The Governor of California, who is spending billions more each month than he can raise in taxes, has insufficient funds left to settle outstanding bills and is days away from being forced to start issuing “IOU” notes to creditors and civil servants.

The state senate has been unable to agree on a package of tax increases that will stave off bankruptcy. The administration is currently operating at a loss of $12bn (£8.4bn) a year – a figure that is rising exponentially and will hit $42bn next year.

Late on Monday night, with a proposed budget one vote short of the two-thirds majority it needs to pass, exhausted senators were sent home to sleep. They were ordered back to the chamber at 10am yesterday, and told that no one would be allowed to leave before a deal was reached.

“Bring a toothbrush,” the senate president Darrell Steinberg advised them. “I will not allow anyone to go home to resume their lives, or any other kind of normal business.”

Politicians had already spent the entire weekend in Sacramento trying to break the gridlock, with sometimes surreal results: at one point on Saturday, they were forced to surrender car keys to security guards, to ensure that no one took advantage of a short toilet break to run away. The tortured nature of proceedings, in the face of looming crisis, leaves California, one of the world’s wealthiest regions, on the brink of becoming the first state in US history to be declared insolvent.

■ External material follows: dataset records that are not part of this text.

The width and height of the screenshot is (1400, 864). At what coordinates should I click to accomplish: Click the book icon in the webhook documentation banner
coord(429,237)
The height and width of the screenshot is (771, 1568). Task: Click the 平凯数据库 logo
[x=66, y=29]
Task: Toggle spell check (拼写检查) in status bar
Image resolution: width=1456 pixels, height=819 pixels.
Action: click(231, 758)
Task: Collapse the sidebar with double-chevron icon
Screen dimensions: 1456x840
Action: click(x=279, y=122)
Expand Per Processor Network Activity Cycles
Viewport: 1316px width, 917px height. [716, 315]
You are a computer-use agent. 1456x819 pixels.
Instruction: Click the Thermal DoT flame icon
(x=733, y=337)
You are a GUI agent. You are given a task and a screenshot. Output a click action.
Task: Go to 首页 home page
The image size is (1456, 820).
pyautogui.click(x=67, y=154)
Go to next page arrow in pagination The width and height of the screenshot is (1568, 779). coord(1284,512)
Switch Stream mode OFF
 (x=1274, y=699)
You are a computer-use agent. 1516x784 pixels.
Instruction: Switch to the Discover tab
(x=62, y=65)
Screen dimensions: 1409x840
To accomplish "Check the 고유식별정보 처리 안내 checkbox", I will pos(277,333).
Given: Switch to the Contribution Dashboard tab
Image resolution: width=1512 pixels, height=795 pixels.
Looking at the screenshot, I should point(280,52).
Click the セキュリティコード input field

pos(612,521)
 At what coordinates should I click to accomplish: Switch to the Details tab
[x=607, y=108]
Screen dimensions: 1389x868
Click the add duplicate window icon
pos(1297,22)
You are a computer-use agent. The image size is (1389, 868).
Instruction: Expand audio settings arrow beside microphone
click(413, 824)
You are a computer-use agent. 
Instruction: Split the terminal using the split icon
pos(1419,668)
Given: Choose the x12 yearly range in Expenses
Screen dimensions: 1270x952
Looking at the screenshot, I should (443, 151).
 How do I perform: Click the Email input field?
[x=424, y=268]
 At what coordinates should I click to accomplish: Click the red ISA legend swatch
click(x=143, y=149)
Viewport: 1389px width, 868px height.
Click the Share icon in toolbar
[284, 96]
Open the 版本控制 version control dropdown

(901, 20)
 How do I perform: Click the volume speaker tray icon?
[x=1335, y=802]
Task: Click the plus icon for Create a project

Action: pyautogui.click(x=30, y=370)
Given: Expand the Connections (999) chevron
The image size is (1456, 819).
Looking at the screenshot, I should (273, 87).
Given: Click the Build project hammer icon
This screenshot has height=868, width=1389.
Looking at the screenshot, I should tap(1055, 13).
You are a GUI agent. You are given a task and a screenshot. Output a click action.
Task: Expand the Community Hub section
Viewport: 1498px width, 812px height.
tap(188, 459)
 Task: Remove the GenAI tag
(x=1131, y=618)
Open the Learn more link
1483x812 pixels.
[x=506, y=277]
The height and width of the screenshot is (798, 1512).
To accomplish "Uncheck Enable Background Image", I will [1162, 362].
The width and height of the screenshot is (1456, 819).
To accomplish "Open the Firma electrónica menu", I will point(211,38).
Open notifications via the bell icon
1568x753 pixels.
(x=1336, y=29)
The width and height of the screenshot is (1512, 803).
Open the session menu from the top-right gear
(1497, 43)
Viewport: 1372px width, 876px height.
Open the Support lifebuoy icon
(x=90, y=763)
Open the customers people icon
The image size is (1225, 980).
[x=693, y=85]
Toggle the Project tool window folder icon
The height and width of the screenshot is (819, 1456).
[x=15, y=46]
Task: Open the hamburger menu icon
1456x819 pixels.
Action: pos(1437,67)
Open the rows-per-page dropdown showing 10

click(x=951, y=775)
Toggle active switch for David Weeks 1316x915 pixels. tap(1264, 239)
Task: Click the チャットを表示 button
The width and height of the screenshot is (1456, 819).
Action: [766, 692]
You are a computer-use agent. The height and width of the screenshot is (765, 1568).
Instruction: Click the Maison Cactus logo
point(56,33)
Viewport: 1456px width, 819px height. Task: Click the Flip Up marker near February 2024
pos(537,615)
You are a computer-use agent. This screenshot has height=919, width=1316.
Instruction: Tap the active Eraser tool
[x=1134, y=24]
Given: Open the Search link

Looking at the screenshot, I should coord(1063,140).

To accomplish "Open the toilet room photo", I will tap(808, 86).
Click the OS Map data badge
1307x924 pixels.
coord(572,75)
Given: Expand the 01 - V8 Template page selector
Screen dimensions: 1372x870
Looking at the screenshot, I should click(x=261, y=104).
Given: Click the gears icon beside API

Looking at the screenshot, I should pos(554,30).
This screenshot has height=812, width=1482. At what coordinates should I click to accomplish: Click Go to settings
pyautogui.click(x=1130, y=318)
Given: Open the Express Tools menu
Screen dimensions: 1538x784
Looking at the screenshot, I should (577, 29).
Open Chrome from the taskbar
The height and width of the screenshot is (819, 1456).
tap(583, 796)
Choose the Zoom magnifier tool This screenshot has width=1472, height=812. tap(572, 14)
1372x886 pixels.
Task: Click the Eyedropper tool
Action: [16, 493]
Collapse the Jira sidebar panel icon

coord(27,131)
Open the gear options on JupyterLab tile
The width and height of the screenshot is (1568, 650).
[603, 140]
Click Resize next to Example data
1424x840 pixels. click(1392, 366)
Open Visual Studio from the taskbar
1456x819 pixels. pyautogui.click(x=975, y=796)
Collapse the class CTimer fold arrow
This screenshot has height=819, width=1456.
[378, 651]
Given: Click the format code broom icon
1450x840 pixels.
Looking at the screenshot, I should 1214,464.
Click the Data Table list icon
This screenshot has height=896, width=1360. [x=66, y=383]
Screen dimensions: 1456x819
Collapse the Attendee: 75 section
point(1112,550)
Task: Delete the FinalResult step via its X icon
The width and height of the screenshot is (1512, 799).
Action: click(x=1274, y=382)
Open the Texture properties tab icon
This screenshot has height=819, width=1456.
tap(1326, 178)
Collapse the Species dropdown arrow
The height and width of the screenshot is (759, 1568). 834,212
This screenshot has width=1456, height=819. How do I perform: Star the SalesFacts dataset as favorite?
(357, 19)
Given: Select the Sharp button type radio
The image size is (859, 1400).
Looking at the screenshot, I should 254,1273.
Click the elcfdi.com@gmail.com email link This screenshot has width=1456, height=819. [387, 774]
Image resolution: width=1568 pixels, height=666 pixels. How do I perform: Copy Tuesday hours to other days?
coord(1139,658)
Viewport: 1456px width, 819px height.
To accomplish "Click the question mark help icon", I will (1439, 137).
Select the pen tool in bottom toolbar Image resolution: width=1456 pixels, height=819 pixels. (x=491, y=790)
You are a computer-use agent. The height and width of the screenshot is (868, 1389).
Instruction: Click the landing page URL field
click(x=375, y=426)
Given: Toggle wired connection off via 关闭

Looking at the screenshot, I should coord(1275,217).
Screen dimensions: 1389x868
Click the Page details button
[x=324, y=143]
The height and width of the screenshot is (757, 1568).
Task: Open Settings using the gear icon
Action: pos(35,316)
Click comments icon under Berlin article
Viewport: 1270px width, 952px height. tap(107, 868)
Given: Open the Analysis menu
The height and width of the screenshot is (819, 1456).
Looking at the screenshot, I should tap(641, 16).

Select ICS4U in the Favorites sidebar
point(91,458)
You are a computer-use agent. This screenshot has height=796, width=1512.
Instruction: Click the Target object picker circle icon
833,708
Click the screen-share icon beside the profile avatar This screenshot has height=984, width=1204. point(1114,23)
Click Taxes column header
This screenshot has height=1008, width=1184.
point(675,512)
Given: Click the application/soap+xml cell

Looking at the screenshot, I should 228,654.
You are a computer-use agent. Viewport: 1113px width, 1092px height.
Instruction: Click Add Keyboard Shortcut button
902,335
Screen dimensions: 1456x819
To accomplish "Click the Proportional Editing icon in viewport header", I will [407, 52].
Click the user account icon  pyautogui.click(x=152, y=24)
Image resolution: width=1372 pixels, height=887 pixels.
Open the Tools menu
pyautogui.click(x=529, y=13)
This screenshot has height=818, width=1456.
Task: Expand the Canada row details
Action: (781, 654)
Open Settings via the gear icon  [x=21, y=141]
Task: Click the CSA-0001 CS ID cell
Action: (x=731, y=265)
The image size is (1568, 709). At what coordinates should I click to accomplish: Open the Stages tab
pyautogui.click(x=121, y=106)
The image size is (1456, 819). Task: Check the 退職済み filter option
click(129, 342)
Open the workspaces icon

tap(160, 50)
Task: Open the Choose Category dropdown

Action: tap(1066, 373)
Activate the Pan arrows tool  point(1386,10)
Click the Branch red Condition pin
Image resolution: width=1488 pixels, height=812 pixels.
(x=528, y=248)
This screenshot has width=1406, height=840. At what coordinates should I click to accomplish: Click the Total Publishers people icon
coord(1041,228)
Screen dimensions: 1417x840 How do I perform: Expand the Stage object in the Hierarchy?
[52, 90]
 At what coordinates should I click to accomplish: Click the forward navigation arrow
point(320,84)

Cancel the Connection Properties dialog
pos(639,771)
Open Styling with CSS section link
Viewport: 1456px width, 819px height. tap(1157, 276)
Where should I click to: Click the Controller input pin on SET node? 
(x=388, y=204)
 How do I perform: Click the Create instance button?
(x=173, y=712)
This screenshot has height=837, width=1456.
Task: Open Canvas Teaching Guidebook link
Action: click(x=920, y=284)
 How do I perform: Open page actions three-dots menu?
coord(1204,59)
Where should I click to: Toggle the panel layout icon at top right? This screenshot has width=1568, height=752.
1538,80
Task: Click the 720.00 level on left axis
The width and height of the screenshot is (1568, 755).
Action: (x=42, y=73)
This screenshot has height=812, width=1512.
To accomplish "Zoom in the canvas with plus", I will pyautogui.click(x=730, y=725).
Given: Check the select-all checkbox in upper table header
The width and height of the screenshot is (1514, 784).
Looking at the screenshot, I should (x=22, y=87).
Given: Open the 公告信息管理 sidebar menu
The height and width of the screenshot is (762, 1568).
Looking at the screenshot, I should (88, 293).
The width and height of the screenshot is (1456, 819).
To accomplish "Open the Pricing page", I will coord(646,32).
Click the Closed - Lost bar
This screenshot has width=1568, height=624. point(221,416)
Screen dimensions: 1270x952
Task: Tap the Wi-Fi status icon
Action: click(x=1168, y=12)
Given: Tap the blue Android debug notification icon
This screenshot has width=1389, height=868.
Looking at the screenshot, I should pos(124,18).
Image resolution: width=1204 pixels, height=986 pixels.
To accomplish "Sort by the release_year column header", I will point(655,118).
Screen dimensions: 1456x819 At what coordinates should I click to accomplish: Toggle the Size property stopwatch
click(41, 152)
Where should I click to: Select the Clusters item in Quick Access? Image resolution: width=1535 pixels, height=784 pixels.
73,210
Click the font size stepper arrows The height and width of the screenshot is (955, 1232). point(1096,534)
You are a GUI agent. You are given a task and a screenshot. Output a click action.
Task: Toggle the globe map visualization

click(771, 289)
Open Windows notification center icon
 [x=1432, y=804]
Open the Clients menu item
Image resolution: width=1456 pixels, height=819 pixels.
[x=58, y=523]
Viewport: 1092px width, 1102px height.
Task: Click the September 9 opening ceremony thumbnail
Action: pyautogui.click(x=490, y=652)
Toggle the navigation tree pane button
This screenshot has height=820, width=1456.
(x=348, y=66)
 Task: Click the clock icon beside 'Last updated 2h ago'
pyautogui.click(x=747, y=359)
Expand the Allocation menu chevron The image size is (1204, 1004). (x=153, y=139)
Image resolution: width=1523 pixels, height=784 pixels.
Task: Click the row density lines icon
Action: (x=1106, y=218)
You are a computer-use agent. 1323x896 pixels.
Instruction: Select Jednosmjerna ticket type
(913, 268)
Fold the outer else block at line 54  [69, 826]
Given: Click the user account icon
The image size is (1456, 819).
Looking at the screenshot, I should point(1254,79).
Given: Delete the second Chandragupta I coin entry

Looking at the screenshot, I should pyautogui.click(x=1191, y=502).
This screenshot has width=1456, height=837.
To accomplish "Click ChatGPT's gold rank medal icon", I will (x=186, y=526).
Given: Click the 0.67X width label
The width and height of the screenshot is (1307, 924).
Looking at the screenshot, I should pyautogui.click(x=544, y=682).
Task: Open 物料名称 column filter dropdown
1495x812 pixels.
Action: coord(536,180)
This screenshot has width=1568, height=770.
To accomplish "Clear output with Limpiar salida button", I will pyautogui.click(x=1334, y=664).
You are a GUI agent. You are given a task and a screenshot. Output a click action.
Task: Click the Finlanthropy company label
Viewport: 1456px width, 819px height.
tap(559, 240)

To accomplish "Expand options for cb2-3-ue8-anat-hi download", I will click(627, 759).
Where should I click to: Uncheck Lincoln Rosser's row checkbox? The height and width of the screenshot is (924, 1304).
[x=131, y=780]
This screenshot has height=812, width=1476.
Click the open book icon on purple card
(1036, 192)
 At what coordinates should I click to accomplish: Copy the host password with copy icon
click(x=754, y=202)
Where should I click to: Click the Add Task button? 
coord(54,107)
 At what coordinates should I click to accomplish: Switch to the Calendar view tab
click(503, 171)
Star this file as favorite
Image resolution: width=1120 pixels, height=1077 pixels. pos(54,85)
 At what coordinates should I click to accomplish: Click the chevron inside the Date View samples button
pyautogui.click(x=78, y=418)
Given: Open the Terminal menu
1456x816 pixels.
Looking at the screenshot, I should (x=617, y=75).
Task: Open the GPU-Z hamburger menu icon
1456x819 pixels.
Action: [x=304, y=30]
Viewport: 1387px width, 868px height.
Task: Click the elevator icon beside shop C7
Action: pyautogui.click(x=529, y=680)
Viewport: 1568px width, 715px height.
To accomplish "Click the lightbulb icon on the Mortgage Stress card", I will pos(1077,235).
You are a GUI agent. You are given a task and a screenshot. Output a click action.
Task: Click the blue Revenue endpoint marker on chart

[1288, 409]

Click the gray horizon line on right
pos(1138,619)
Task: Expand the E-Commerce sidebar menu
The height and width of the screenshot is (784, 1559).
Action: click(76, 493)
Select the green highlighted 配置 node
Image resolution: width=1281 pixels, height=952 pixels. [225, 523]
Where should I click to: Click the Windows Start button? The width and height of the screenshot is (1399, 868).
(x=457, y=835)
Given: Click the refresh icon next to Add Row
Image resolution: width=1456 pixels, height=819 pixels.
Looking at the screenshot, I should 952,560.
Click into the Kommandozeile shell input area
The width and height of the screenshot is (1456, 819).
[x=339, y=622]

Civil servants are already being forced to take two unpaid days off a month, while billions of dollars in income tax repayments have been frozen. State prisons are so underfunded that a court last week ordered the release of 55,000 inmates to ease overcrowding.

Maintenance work on California’s infrastructure has all but ceased – the last 275 projects will be halted this week – and the state’s falling credit-rating, has made it tricky for Mr Schwarzenegger to tide himself over by borrowing funds on Wall Street.

The crisis highlights the particular pressures that the economic crisis has wrought on a region where mass immigration places a disproportionate strain on public schools, prisons and hospitals. California has America’s second highest foreclosure rate after Nevada, with one in every 173 homes receiving a repossession notice last month. Income tax revenues are in steep decline, with unemployment at 9.3 percent. Though Governor Schwarzenegger has faced public criticism, he has only limited ability to manage finances thanks to California’s obsession with “direct democracy” in which small interest groups can enact laws by electoral “proposition”.

Property tax has been frozen for many homeowners since a proposition passed in the late 1970s. A separate measure, introduced in the 1980s, means that income tax cannot be raised without the agreement of two-thirds of the state’s lawmakers.

Meanwhile, previous borrowing means that roughly 10 per cent of all California’s cash is required to service its debt. A raft of other ballot measures control spending, meaning that only a quarter of Mr Schwarzenegger’s spending is considered “discretionary.” The rest has been “earmarked” for a particular cause.

The result is political gridlock. A minority of Republicans at the state senate and assembly, most of whom were elected on the back of “anti-tax” pledges, are able to block tax rises – while the majority of Democrats refuse to countenance spending cuts.